[Start]

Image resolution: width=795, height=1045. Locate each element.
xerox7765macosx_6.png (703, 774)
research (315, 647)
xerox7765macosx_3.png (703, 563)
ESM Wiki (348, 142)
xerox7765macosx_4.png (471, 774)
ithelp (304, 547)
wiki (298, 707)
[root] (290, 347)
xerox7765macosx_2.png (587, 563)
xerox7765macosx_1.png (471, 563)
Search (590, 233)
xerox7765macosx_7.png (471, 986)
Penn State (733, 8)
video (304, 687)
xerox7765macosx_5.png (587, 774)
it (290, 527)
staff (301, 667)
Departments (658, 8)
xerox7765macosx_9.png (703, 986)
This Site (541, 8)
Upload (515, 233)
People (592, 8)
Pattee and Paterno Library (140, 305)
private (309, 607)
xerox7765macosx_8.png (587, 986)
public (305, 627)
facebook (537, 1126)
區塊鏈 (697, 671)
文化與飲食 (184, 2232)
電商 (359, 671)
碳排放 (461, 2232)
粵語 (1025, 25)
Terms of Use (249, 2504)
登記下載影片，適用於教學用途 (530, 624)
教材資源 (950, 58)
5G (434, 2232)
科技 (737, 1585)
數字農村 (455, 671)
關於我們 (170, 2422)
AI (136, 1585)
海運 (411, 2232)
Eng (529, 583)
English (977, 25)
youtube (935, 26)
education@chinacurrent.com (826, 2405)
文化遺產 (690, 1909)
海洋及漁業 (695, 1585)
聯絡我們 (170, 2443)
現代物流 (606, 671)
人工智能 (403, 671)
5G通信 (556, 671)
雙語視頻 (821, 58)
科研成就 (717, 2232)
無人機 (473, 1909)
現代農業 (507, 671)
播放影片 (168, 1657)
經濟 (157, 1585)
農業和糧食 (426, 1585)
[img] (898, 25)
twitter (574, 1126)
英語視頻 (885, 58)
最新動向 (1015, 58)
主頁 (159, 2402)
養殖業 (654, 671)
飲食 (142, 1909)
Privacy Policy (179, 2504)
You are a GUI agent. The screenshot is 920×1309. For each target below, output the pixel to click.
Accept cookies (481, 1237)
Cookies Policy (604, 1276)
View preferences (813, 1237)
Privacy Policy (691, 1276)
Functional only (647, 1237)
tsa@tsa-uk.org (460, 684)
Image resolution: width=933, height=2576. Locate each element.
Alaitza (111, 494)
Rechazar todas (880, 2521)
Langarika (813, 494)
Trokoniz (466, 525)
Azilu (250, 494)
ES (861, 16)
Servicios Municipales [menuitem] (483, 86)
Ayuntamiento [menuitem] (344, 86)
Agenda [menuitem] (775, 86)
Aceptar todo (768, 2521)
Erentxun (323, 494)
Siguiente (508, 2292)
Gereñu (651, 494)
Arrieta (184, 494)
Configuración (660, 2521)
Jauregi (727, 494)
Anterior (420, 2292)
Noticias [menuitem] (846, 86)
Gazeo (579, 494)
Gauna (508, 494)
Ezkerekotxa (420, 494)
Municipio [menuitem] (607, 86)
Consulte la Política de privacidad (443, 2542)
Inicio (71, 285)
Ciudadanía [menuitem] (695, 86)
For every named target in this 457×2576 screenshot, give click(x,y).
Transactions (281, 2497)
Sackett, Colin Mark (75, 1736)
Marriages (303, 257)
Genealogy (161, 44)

[End]

Work to do ->
Copy out the entire listing above word for word, from its first line to its last.

Result ->
Image resolution: width=795, height=1045. Locate each element.
xerox7765macosx_6.png (703, 774)
research (315, 647)
xerox7765macosx_3.png (703, 563)
ESM Wiki (348, 142)
xerox7765macosx_4.png (471, 774)
ithelp (304, 547)
wiki (298, 707)
[root] (290, 347)
xerox7765macosx_2.png (587, 563)
xerox7765macosx_1.png (471, 563)
Search (590, 233)
xerox7765macosx_7.png (471, 986)
Penn State (733, 8)
video (304, 687)
xerox7765macosx_5.png (587, 774)
it (290, 527)
staff (301, 667)
Departments (658, 8)
xerox7765macosx_9.png (703, 986)
This Site (541, 8)
Upload (515, 233)
People (592, 8)
Pattee and Paterno Library (140, 305)
private (309, 607)
xerox7765macosx_8.png (587, 986)
public (305, 627)
facebook (537, 1126)
區塊鏈 (697, 671)
文化與飲食 (184, 2232)
電商 (359, 671)
碳排放 (461, 2232)
粵語 (1025, 25)
Terms of Use (249, 2504)
登記下載影片，適用於教學用途 (530, 624)
教材資源 (950, 58)
5G (434, 2232)
科技 (737, 1585)
數字農村 (455, 671)
關於我們 (170, 2422)
AI (136, 1585)
海運 (411, 2232)
Eng (529, 583)
English (977, 25)
youtube (935, 26)
education@chinacurrent.com (826, 2405)
文化遺產 (690, 1909)
海洋及漁業 (695, 1585)
聯絡我們 (170, 2443)
現代物流 (606, 671)
人工智能 (403, 671)
5G通信 (556, 671)
雙語視頻 (821, 58)
科研成就 (717, 2232)
無人機 (473, 1909)
現代農業 (507, 671)
播放影片 (168, 1657)
經濟 (157, 1585)
農業和糧食 (426, 1585)
[img] (898, 25)
twitter (574, 1126)
英語視頻 (885, 58)
最新動向 (1015, 58)
主頁 (159, 2402)
養殖業 (654, 671)
飲食 (142, 1909)
Privacy Policy (179, 2504)
You are a GUI agent. The screenshot is 920×1309. For each target below, output the pixel to click.
Accept cookies (481, 1237)
Cookies Policy (604, 1276)
View preferences (813, 1237)
Privacy Policy (691, 1276)
Functional only (647, 1237)
tsa@tsa-uk.org (460, 684)
Image resolution: width=933, height=2576. Locate each element.
Alaitza (111, 494)
Rechazar todas (880, 2521)
Langarika (813, 494)
Trokoniz (466, 525)
Azilu (250, 494)
ES (861, 16)
Servicios Municipales [menuitem] (483, 86)
Ayuntamiento [menuitem] (344, 86)
Agenda [menuitem] (775, 86)
Aceptar todo (768, 2521)
Erentxun (323, 494)
Siguiente (508, 2292)
Gereñu (651, 494)
Arrieta (184, 494)
Configuración (660, 2521)
Jauregi (727, 494)
Anterior (420, 2292)
Noticias [menuitem] (846, 86)
Gazeo (579, 494)
Gauna (508, 494)
Ezkerekotxa (420, 494)
Municipio [menuitem] (607, 86)
Consulte la Política de privacidad (443, 2542)
Inicio (71, 285)
Ciudadanía [menuitem] (695, 86)
For every named target in this 457×2576 screenshot, give click(x,y).
Transactions (281, 2497)
Sackett, Colin Mark (75, 1736)
Marriages (303, 257)
Genealogy (161, 44)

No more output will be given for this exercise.